A long-distance affair
I remember buying my second Pajero almost as vividly as the birth of my daughter. When we moved to Dubai in 2006, everything in my life was new — job, country, culture. Sitting inside the Pajero at the Mitsubishi dealership felt like stepping into something familiar, something that I didn’t need to adjust to. So, I bought a silver 2006 Mitsubishi Pajero IV 3.0 GLS, brand-new, tax‑free, for 98,900 dirhams (about €24,000, or P1,632,000 then). The sale happened so quickly that when I drove out of the dealership, I realized I hadn’t even checked what fuel it needed. The gas attendant laughed and said, “In the UAE, diesel is only for trucks.” Fifteen years later, that would turn out to be a blessing, as diesel cars began to be banned from some European city centers.
The Mitsubishi Pajero performed well in Dubai, and felt right at home among the sand dunes. When I exported the car to the Netherlands in 2010, I expected a long list of modifications. Instead, all it needed was a €40 rear fog light. That was it.

The Pajero has one persistent annoyance: a speed warning chime at 117 km/h — a Middle Eastern safety feature that should have triggered at 120 km/h. No dealer or garage could turn it off. I’ve driven the car up to 160 kph in the German Autobahn but it really isn’t meant to be driven at this speed. The steering gets really light, plus with the annoying pinging, I was happy to stay below 117 kph –still above its most fuel-efficient speed.
Fuel economy averaged just over 7 km per liter (14.2 L/100 km). Not great, but the space was unbeatable. I once moved an entire college student’s belongings — bicycle, beanbag, bed frame, mattress, cupboards — in a single trip. I never measured furniture; I simply trusted it would fit.
I followed the maintenance schedule religiously — every 5,000 km in Dubai’s dusty climate, and once a year in the Netherlands, where I drove under 10,000 km annually. The biggest services were the timing belt replacements at 90,000 and 180,000 km.
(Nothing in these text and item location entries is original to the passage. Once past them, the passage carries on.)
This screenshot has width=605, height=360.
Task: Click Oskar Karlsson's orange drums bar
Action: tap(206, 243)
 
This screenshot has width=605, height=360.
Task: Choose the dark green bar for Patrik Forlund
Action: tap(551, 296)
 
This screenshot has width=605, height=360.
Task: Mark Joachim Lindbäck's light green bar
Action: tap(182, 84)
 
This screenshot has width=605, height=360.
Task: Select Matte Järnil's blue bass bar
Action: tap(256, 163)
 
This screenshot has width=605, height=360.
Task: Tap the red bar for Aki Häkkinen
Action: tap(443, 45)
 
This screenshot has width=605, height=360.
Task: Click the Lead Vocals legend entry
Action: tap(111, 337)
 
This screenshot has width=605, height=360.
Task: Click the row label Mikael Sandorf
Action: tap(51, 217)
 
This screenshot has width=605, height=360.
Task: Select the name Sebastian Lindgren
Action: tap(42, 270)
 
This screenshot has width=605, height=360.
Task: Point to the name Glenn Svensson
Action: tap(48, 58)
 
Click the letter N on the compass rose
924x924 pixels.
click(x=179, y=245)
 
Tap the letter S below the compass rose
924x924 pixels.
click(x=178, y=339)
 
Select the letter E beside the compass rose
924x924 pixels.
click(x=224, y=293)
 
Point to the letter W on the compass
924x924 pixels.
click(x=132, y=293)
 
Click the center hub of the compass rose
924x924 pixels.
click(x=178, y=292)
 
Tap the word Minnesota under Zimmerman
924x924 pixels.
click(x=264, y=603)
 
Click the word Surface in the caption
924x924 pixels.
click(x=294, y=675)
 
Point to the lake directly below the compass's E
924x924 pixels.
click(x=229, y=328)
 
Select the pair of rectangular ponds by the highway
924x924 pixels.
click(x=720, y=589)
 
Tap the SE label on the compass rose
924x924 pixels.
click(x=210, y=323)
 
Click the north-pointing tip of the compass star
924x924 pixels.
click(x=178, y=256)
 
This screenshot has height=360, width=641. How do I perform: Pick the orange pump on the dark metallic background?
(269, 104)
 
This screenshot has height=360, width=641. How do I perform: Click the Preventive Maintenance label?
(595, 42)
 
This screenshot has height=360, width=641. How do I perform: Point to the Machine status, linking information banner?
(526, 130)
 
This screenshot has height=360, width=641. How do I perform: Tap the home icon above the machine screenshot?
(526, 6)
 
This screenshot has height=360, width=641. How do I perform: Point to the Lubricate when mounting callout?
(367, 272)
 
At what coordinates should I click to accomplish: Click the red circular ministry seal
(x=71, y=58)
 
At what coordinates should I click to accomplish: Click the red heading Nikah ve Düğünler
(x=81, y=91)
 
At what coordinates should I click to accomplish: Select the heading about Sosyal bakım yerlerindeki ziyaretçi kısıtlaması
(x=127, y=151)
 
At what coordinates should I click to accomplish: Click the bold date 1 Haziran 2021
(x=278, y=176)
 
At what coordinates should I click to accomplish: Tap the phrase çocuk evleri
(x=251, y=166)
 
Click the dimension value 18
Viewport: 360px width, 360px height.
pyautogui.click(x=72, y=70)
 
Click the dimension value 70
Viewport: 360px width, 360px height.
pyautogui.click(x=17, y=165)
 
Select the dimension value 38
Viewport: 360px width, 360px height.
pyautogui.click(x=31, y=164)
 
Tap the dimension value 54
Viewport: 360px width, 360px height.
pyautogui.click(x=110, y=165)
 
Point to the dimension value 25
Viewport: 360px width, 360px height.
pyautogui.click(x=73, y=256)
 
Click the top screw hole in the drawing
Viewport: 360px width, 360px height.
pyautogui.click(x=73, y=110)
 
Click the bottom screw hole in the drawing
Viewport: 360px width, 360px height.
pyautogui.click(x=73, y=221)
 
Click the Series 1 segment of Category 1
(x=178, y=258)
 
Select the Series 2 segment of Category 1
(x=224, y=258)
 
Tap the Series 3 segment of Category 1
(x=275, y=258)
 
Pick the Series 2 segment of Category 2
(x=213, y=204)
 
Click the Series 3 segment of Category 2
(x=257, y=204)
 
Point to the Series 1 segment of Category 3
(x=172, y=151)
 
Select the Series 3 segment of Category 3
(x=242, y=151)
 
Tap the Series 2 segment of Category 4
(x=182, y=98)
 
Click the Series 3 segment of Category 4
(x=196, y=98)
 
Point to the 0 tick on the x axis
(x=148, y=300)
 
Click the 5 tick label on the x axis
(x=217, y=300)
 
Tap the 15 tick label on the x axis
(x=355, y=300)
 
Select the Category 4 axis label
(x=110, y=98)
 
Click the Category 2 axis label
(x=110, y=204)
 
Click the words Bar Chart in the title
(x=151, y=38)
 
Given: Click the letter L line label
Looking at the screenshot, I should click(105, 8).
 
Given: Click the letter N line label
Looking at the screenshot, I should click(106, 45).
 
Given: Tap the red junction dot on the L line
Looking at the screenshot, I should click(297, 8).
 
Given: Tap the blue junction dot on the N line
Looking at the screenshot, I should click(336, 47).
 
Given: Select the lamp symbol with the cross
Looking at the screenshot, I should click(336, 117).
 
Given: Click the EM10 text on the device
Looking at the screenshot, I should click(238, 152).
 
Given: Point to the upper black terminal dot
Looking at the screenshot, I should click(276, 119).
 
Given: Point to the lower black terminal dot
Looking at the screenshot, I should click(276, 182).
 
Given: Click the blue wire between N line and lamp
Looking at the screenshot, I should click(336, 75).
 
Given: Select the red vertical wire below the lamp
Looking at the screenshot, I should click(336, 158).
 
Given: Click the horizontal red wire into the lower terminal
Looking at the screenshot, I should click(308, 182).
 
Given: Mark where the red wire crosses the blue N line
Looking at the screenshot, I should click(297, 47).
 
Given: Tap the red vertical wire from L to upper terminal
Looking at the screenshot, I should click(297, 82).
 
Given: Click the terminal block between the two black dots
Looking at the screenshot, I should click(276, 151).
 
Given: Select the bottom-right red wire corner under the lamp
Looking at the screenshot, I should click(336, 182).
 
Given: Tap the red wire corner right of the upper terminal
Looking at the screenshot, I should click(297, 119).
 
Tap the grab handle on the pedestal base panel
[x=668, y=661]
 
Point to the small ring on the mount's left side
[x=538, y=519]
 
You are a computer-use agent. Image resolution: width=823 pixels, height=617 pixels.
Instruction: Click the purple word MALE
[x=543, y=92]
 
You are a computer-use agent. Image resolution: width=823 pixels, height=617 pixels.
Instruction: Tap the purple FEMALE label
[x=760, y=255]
After 15 years, the first signs of age appeared. Headlamps failed one by one, then the taillights, then the third brake light. That last one triggered a cascade of warning lights — ABS, cruise control, 4WD — all because of a single bulb. Nothing mechanical had failed; it was just the Pajero’s quirky electrical logic.
Across nearly 20 years, the Mitsubishi never left me stranded. One flat tire. Two battery replacements (one requiring a jump‑start at home). A cracked windshield from a highway pebble. A rear wiper blade sacrificed to a car wash. My worst “accident” was reversing into a protruding traffic sign and shattering the rear windshield — entirely my fault, not the car’s.

This car has seen 10 countries: the UAE, Oman, the Netherlands, Belgium, Luxembourg, France, Germany, the Czech Republic, Denmark, and Sweden. It has travelled 217,073 kilometers — the equivalent of circling the Earth 5.4 times. It endured +53°C in Dubai and
–10°C in the Netherlands, descended to –6 meters along the coast of South Holland, and climbed above the clouds at 2,100 meters in the French Alps.

In 2024, I was scrolling through Pajero crash advertisements, hoping to find an intact rear taillight assembly. Mitsubishi no longer carried the part, and the dealer warned it could take weeks to order one from Japan. With my APK — the Dutch annual vehicle inspection — coming up, I knew a broken taillight meant an automatic failure. That was the moment I wondered whether it was finally time to say goodbye to my old, trusty Pajero.
At my last APK, the inspector pointed out rust on the underside — likely from salted winter roads and my failure to do a proper spring underbody wash. It still passed, but with a yellow warning. The headlights also needed polishing (a Reddit hack: whitening toothpaste works surprisingly well). 15 minutes of polishing and, they were clear enough to pass.

The trade‑in value was €5,500 — more than I expected for a nearly 20‑year‑old car, and on the high end for similar models in the Netherlands. Again, being petrol, not diesel, helped.
At the dealership, I wondered aloud who would buy such a heavy, thirsty SUV in a country where road tax is based on weight. The dealer said it probably wouldn’t stay in the Netherlands — Pajeros are popular in Africa, and many are exported there. It seems the Mitsubishi Pajero’s adventures aren’t over.
As I walked away, I felt like an owner leaving a beloved pet at a shelter. I took one last look at my old, rusty — I mean trusty — Mitsubishi Pajero, hoping it would give someone else a few more years of reliable service and new stories to tell.